That cured it but he's started again. When he gets an order he doesn't like he gets mouthy - opens his mouth and tries to fit body parts in there sideways, kind of rubbing his teeth against me.

But I agree - it's not working. That's the kind of stuff I need a better tactic for.

What I have switched to is standing directly over him and ordering him down. It's kind of working . . .

I agree with comments about boredom too.

I'm not up to much more than a 30-minute walk around the field right now. He runs most of the time, pounces for things in the grass. He's better after that.

We had been doing tracking training too. I'm a few weeks away from returning to that.


----------



## msvette2u (Mar 20, 2006)

> I'm not up to much more than a 30-minute walk around the field right now.


That's why I mentioned "fetch", and I've also seen or heard of folks using atvs (we don't have one) to exercise their dogs.
With fetch all you have to do is stand there and throw the ball 

As castle said, though, mental games work as well.


----------



## Blanketback (Apr 27, 2012)

I'd also recommend a flirt pole - a lunge whip with a toy attached to it. It's not much effort to swing it around (I'm sorry about your accident, BTW, that sounds awful) and the dog will really enjoy it. It works wonders for training commands too, like Drop it, Stay, Down, whatever you want to train, because the dog knows the game won't start until he complies, which is all they want, lol.

I like the Place idea, for when your DW enters the room, if that's a concern. It's a very easy thing to teach, if he's food motivated. You don't have to be confrontational and stand directly over him, just guide him to where you want him and reward him for the behavior you want. If he has a favorite goodie, he'll be flying over to Place in no time at all. My puppy will fly into his crate whenever I open the fridge, for example, hoping for cheese.


----------



## beezaur (Jul 2, 2011)

Thank you all for the help - I'm glad I asked here.

I should add that at first my condition was pretty bad. He had about a month of just being inside and going out to potty. My interactions with him were pretty limited for a while.

(Saved entries)
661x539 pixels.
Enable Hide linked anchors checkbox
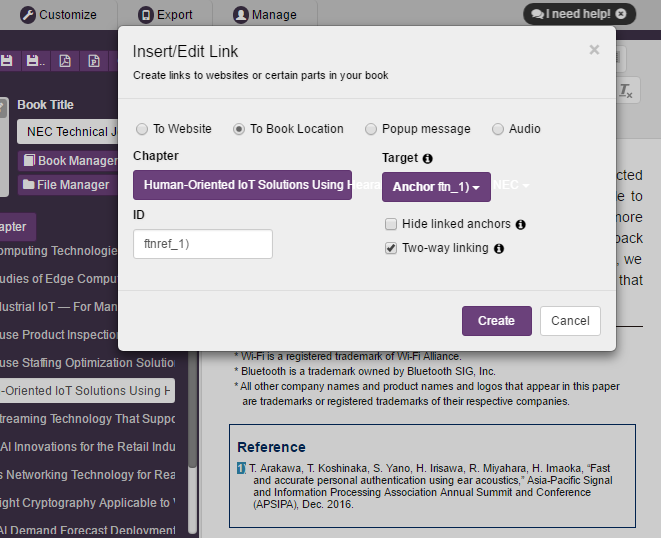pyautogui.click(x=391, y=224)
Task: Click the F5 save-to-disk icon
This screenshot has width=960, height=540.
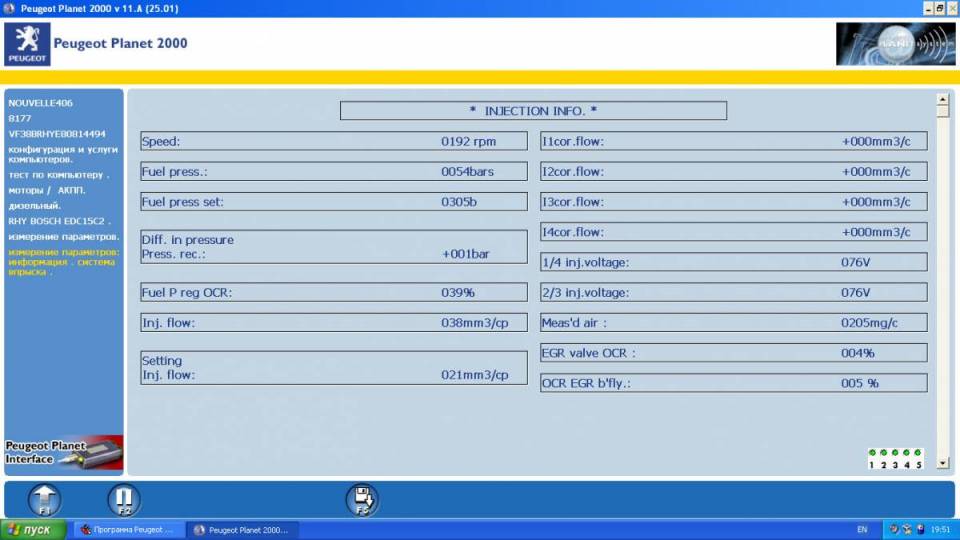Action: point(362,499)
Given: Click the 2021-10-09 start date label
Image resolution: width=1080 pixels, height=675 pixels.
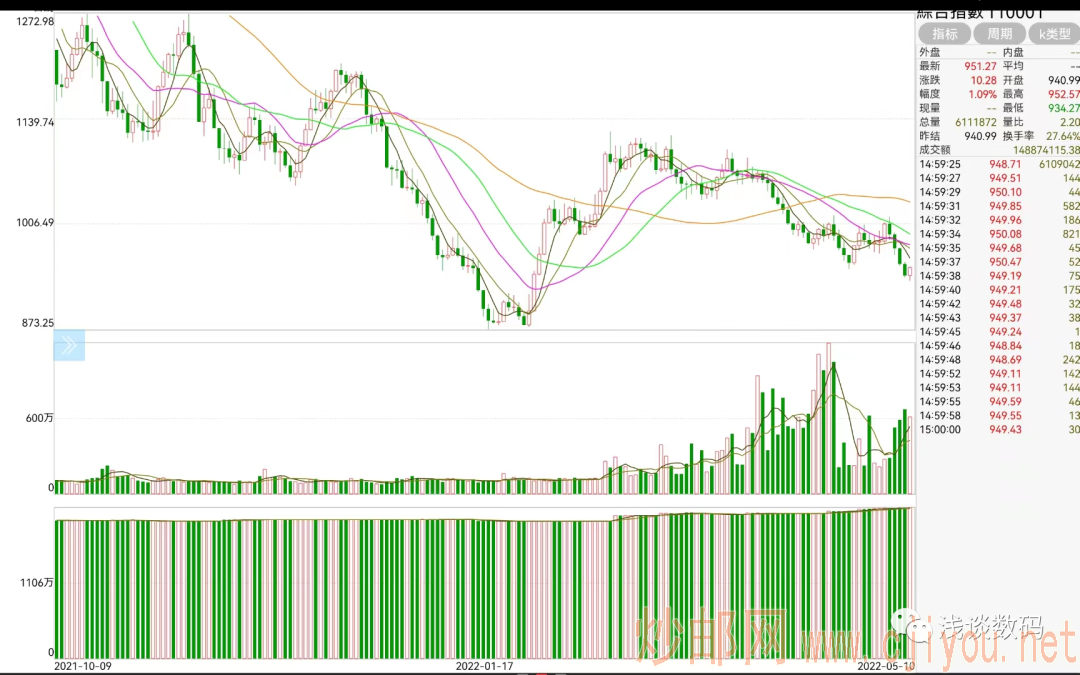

• **Task brief**
Copy word for word the part of the dog-training thread that opens with "I agree with" and closes with "(Mar 20, 2006)". These rows were drawn from a separate source and are unrelated to the dog-training thread.

• **Result of this exercise**
I agree with comments about boredom too.

I'm not up to much more than a 30-minute walk around the field right now. He runs most of the time, pounces for things in the grass. He's better after that.

We had been doing tracking training too. I'm a few weeks away from returning to that.


----------



## msvette2u (Mar 20, 2006)